Plumbing systems for institutions or commercial establishments in which grease, fats, culinary oils, or similar waste products from kitchens or food processing areas are wasted, or in which grease, fats, or culinary oils are wasted in connection with utensil, vat, dish, or floor cleaning processes, shall include grease interceptors. All waste lines and drains carrying grease, fats, or culinary oil, in the above type establishments shall be directed to one or more interceptors. (See Appendix E: Illustrations A and B.) 

a) All required grease interceptors shall comply with the following: 

1) Material and Covers. Grease interceptors shall be constructed of durable, corrosion-resistant materials and shall have water-tight covers securely fastened in place. 

2) *Minimum Size*. A grease interceptor installed on the same floor as the fixture shall have one-half the liquid holding capacity of the fixture. A grease interceptor located on a floor below the fixture shall have sixty percent of the liquid holding capacity of the fixture. To determine the liquid holding capacity in gallons of a plumbing fixture, multiply the length by the width by the height in inches, and divide by 231. Where two (2) or more sinks or receptacles are connected to an interceptor the liquid holding capacity shall be based on the combined volume of the fixtures served. 

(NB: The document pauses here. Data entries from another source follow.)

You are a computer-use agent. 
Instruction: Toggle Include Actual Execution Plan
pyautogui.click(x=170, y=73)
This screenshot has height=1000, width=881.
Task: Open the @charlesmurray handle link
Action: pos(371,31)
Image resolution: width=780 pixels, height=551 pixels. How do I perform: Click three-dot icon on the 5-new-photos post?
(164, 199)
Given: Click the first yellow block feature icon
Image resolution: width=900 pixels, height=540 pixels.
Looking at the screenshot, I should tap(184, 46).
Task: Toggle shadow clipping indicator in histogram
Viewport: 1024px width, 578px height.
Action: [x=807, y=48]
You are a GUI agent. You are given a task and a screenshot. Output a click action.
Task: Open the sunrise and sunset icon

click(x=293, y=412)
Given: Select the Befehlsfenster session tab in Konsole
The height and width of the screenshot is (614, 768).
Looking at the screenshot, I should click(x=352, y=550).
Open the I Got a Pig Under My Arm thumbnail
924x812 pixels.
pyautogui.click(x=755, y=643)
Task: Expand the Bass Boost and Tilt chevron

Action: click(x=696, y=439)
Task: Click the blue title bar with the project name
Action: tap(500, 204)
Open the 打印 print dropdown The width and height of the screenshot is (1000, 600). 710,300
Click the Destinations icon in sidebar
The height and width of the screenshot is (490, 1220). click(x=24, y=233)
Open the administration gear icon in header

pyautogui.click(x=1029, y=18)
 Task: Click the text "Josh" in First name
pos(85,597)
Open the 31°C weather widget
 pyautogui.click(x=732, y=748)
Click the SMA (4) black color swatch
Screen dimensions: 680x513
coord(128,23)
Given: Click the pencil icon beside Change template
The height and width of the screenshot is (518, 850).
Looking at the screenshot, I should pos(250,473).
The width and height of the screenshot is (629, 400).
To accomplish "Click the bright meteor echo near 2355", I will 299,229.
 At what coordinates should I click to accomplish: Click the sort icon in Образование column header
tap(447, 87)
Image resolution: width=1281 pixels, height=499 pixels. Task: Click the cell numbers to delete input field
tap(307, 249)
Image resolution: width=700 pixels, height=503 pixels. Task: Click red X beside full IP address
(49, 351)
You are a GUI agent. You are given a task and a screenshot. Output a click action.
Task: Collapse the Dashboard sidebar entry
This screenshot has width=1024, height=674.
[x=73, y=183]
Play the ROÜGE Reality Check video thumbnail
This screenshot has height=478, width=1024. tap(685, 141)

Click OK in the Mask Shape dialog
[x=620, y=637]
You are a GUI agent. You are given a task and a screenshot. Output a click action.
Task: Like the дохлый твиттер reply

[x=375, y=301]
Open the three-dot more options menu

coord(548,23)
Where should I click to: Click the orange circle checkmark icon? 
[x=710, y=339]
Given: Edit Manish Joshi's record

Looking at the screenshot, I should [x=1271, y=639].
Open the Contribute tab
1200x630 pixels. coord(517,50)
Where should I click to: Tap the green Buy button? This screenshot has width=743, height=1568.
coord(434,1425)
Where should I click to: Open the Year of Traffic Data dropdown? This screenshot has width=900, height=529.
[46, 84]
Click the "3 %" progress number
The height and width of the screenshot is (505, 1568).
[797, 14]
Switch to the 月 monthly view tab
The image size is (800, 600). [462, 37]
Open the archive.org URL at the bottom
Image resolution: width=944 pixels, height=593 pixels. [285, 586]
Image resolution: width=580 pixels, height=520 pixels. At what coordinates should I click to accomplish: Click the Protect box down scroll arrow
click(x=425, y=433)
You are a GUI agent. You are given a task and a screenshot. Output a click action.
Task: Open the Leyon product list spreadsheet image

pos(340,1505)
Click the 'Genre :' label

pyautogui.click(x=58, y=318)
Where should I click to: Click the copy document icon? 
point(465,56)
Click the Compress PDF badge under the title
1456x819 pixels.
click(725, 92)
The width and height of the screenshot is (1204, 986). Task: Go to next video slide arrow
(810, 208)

3) No grease interceptor shall receive the discharge from a food waste disposal or a commercial dishwashing machine. 

4) The flow rate of the interceptor shall be sufficient to handle the maximum demand of the connected system. 

5) All interceptors shall be installed in an accessible location to permit the convenient removal of the lid and internal contents. 

6) All interceptors shall be designed and installed with proper venting so that they do not become air bound. (See Appendix E: Illustration C.) ​b) Prohibited Type. Water cooled grease interceptors are prohibited.​


----------



## DaveClinch (Aug 3, 2009)

I deal with on occasion the small 50 gallon Grease traps that can be mounted above ground either beside the sink or under the sink. That application is identical to this one. They def need to be set up for easy cleaning but there is nothing to them.


----------



## stillaround (Mar 11, 2009)

Most build outs here in the 2 counties close by are pushing 1000 gallon. Just did a little ceazars that 2 years ago allowed a 50 lb under the 3 comp sink --not now. And the specs have changed to put hand wash sinks into the grease line. They still work with you here though. A chinese restaurant that had and under sink one was forced to put in a 1000 gal. The city line was showing excessive grease.


----------



## ESPinc (Jul 18, 2009)

The counties I work in are cracking down on the restaurants. Just did a Ruby Tuesdays, the place been in business for almost 10yrs with a 1000gal capacity tank. Have to bring them up to 4000capacity. The formula they use here is:

Seats x Gallons of waste per seat x Hours of operation/12 x Load factor

Load factor( Interstate Highway 2.00, Other Freeways 2.50, Recreational 1.25, Main Highway 1.00, Other highway .75)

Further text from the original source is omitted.